*** TASK INPUT ***
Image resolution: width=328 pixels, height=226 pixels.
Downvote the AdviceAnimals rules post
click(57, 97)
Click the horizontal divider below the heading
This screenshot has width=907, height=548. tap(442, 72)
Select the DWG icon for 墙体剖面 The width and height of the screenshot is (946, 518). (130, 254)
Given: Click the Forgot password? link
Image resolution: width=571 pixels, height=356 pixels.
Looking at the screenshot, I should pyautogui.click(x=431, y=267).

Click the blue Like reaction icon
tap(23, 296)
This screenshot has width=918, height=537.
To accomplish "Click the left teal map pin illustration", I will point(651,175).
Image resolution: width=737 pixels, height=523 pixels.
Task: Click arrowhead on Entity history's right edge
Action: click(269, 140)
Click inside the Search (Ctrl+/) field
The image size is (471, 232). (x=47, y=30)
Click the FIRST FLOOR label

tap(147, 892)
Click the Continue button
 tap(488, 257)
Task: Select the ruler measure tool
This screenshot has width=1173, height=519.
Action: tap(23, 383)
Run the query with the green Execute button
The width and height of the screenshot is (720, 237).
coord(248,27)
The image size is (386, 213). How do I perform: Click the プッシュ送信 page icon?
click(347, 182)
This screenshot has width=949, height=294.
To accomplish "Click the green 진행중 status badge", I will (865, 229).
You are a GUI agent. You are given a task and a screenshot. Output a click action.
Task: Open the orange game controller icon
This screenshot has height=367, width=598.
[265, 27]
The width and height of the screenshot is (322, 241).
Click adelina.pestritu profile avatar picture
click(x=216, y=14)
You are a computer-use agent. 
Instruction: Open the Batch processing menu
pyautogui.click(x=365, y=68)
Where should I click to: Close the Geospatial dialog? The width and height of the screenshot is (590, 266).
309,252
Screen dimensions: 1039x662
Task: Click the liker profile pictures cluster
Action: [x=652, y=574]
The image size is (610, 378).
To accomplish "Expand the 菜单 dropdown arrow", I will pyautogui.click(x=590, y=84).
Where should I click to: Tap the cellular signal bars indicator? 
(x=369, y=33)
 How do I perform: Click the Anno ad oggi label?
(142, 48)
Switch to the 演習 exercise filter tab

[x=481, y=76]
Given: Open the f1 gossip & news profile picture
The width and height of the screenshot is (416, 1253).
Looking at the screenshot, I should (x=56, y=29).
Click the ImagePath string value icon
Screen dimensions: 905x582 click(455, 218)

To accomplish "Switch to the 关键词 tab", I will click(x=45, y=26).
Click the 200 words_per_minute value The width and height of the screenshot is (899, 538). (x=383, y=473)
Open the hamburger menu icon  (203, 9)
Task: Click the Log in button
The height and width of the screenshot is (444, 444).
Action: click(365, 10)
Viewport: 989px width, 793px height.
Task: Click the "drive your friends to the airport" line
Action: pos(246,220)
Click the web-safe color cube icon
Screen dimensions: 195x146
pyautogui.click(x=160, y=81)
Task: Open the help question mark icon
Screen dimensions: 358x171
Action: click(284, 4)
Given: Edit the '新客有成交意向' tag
*** End of TASK INPUT ***
### THE TASK
Show, from the entries above, every line that includes the string "agent".

### ANSWER BELOW
You are a GUI agent. You are given a task and a screenshot. Output a click action.
You are a computer-use agent. 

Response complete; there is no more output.